Who would create a file that has holes (other than for fun)? Here are two examples in real world: Berkeley DB uses hashing and creates a lot of holes in the file. Another popular application, Bittorrent, also creates holes.

Inode is nameless

Inodes don't know the file name, and they don't know the containing directory either. Directory stores the file names. Each directory entry is consisted of a pair of file name and inode number. It's ok to have two or more names for the same file. E.g.

Hard Link

Name (14 bytes)	Inode Number (2 bytes)
foo.c	3196
bar.c	3196

The above phenomenon is so called hard link. The system keeps a file as long as a) at least 1 hard link on that file, or b) at least 1 process has it opened.

Hard link is a controversial feature of Unix-like file system. It was initially designed to support rename operation "robustly". To rename a file, you first a) create a new directory entry for the file; then b) remove the old directory entry. If both creating and removing are atomic operations, the renaming operation is considered robust. It is also cheap to clone read only directory structures. To realize this, we only need to perform the step a) without step b). If you are interested, check git-clone out.

Sidebar: remove data safely

Suppose you have a love letter in your SEASnet home directory. You want to delete it before anyone discovers it and laughes at you. You have two concerns:

Others may link to the file or open the file already, so your deletion might not help at all.
Removing file doesn't destroy the content on the disk; instead, it simply marks the data blocks as free.

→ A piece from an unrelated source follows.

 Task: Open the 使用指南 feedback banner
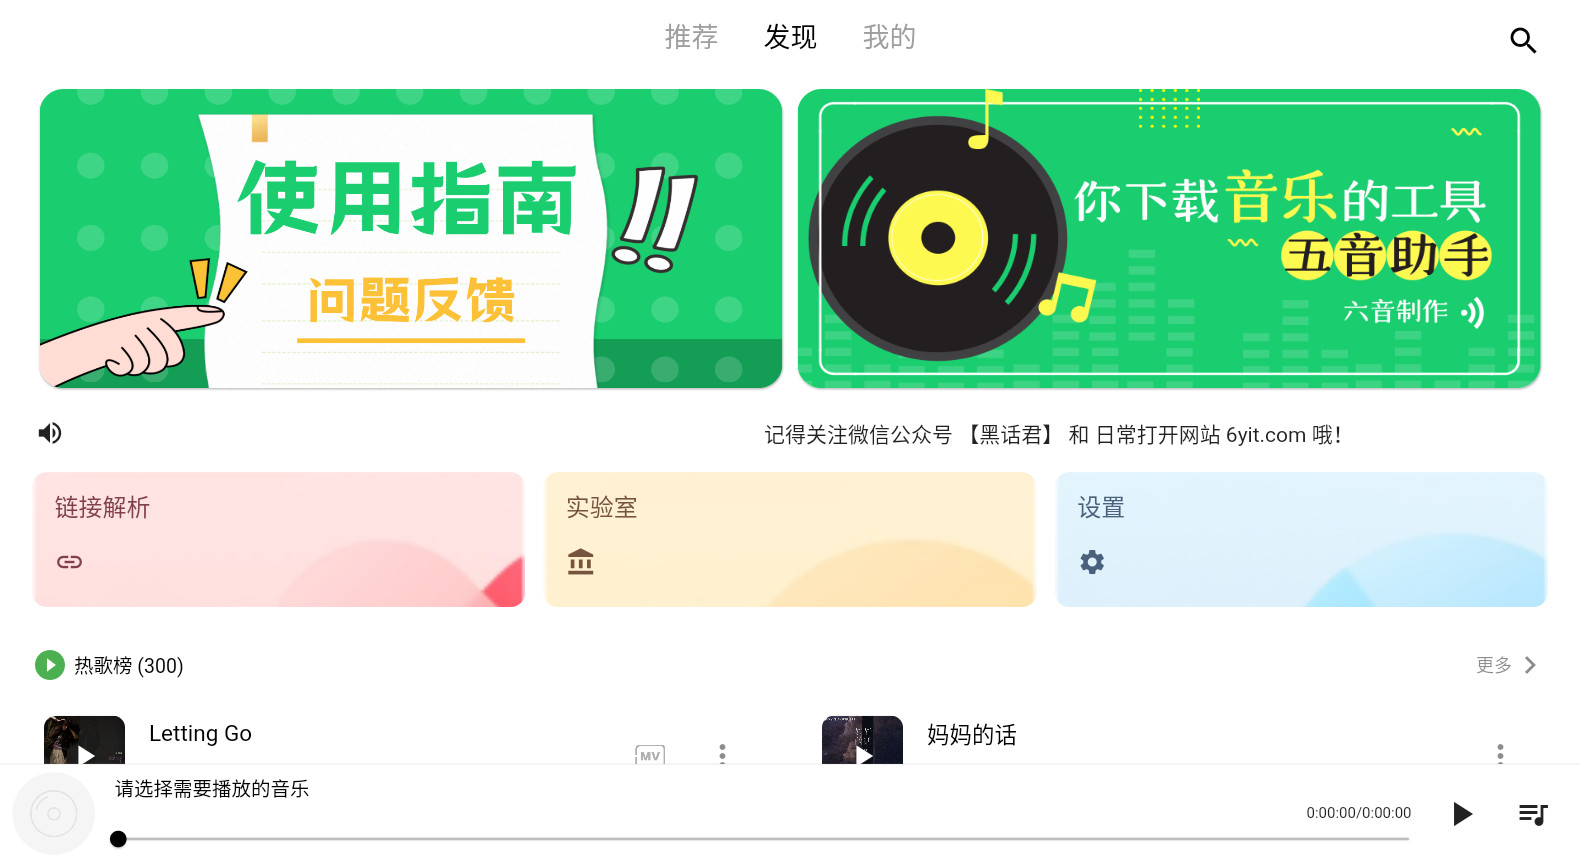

So, what should you do? Of course, you don't want to physically destroy the disk (sorry, I cannot tell you how much you would be punished by doing this. But note that even physical destruction may fail to prevent information leaking because data can be recovered from a small piece of disk which happen to contain your love letter. The government now requires that disks with classified information must be melted).

One method would be write over the file with random numbers and then remove it. Actually there is a command called "shred" for this purpose. If you want to make sure the file is destroyed, you can shred it multiple times. In most cases, this is enough. But special equipment can still recover your love letter in some cases!

Shred doesn't work well in log-structured file system. So when dealing with this kind of file systems, remember to shred the file system itself!

$shred /dev/sda1

System Call

Unlink

unlink("f")

This system call decrements the link count in the inode by 1. File is removed when link count equals to 0.

Open

open("a/b/c", ...)

System starts to resolute the path "a/b/c" from current working directory. The resolution procedure is shown in Figure 5 (to be simple, we allow inode to contain the directory entry).

Figure 5. Path Resolution Procedure

We can obtain working directory from process descriptor. Actually, root directory is also stored in the process descriptor.

Command "chroot" can be used to change root directory. However, executing chroot requires root privilege.